§ **DOCUMENT PASSAGE**:
┌────────
# closed canopy organic gardening is food forest prep



## paulwheaton (Sep 4, 2010)

Michael "Skeeter" Pilarski shows off what he calls "closed canopy
gardening" - the idea is to reduce the amount of sun that reaches the
soil. You can hardly see the paths. This is an early phse for a
food forest or for agro forestry.

YouTube - paulwheaton12's Channel


----------



## kyfarmer (Feb 22, 2009)

Organic or not, little sun means little harvest period. Forest edges yes they do this in the jungels and have been doing it a lot longer than we have been here plowing fields.


----------



## gypsysue (Mar 27, 2010)

Actually, kyfarmer, the sun is so brilliantly bright up here in Montana in July and August that much of the garden will die without row covers to difuse the sunlight.
└────────
§ **DIRECTIONS**:
a. Copy the closed canopy gardening thread word for word, from "## gypsysue (Mar" up to and including "difuse the sunlight.".
b. Answer these questions using the closed canopy gardening thread:
(i) Who shows off what he calls "closed canopy gardening"?
(ii) According to kyfarmer, what does little sun mean?
(iii) In which months does gypsysue say the sun in Montana is so bright that much of the garden will die without row covers?
c. Continue the closed canopy gardening thread from its last post.
The material that comes next has no connection to the closed canopy gardening thread.

§ **DATASET SECTION**:
┌────────
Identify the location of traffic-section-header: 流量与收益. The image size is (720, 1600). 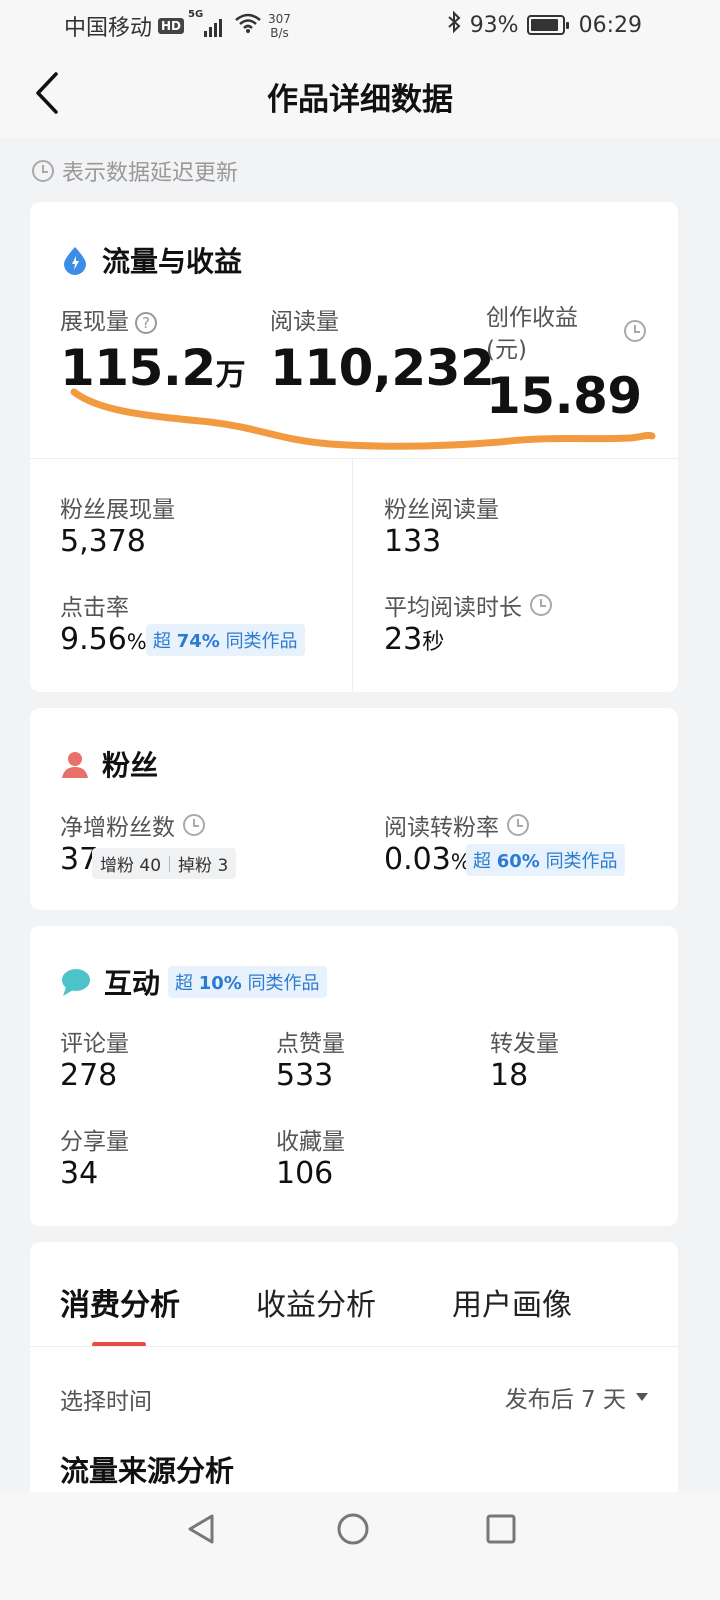
(151, 260).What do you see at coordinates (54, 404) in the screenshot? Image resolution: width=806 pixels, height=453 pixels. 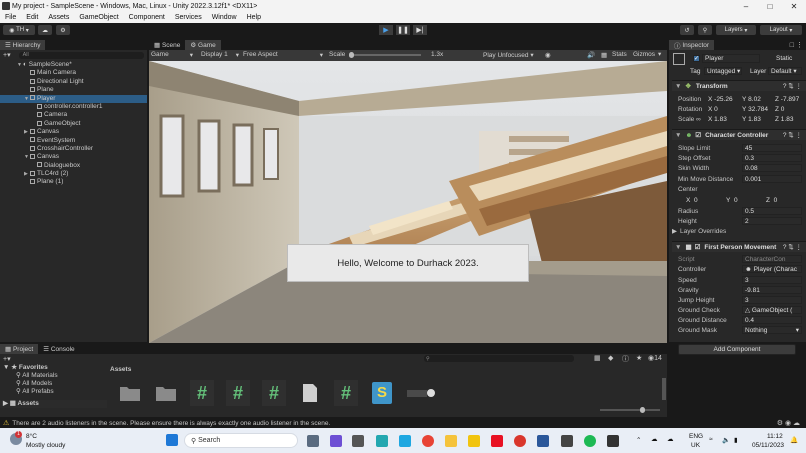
└────────
§ **YOUR RESPONSES**:
a.
## gypsysue (Mar 27, 2010)

Actually, kyfarmer, the sun is so brilliantly bright up here in Montana in July and August that much of the garden will die without row covers to difuse the sunlight.

b.
(i) Michael "Skeeter" Pilarski
(ii) Little harvest period
(iii) July and August

c.
Plus, this far north it's light out from about 4:30 AM to about 10:30 PM on our property in the summer. All those hours of extremelty dry (around 10% humidity) sunlight and wind pretty much sucks the life out of plants, even with thick mulch. Tomatoes sunburn and are bleached on one side. Leaves of plants burn white.


----------



## *Andi (Nov 8, 2009)

gypsysue said:


> Actually, kyfarmer, the sun is so brilliantly bright up here in Montana in July and August that much of the garden will die without row covers to difuse the sunlight.
> 
> Plus, this far north it's light out from about 4:30 AM to about 10:30 PM on our property in the summer. All those hours of extremelty dry (around 10% humidity) sunlight and wind pretty much sucks the life out of plants, even with thick mulch. Tomatoes sunburn and are bleached on one side. Leaves of plants burn white.


Live and learn ... I had no clue.

Thanks for sharing.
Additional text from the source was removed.